**ASSIGNED TASK**.
Stop after the line that contains "Screen dimensions: 600x1333"; until then, restate each line of the entries word for word from the very first.

++++

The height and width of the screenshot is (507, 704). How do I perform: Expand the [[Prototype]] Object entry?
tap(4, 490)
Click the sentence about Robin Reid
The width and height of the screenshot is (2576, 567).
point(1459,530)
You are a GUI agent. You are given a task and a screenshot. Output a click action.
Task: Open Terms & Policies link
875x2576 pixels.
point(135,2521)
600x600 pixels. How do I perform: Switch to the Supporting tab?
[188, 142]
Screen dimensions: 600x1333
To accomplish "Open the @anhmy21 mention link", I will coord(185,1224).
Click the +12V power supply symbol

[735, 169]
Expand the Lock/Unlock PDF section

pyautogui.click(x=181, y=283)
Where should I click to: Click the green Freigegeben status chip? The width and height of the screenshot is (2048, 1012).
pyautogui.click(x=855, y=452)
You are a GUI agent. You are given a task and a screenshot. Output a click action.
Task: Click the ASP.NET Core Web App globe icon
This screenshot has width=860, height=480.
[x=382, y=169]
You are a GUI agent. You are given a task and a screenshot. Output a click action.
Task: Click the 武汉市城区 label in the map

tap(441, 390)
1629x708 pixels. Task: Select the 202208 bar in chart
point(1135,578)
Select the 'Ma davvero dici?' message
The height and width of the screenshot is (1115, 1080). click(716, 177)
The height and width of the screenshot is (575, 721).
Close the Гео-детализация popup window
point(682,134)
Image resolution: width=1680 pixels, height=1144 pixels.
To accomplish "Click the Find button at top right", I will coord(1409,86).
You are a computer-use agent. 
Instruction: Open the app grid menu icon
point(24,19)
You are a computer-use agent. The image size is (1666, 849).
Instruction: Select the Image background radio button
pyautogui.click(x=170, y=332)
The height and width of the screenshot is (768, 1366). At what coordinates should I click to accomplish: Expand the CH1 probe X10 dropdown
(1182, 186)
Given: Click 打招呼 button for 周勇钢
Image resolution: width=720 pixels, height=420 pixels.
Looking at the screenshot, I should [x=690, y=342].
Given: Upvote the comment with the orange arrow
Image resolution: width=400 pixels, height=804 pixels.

++++

**ANSWER FOR THE TASK**.
The height and width of the screenshot is (507, 704). How do I perform: Expand the [[Prototype]] Object entry?
tap(4, 490)
Click the sentence about Robin Reid
The width and height of the screenshot is (2576, 567).
point(1459,530)
You are a GUI agent. You are given a task and a screenshot. Output a click action.
Task: Open Terms & Policies link
875x2576 pixels.
point(135,2521)
600x600 pixels. How do I perform: Switch to the Supporting tab?
[188, 142]
Screen dimensions: 600x1333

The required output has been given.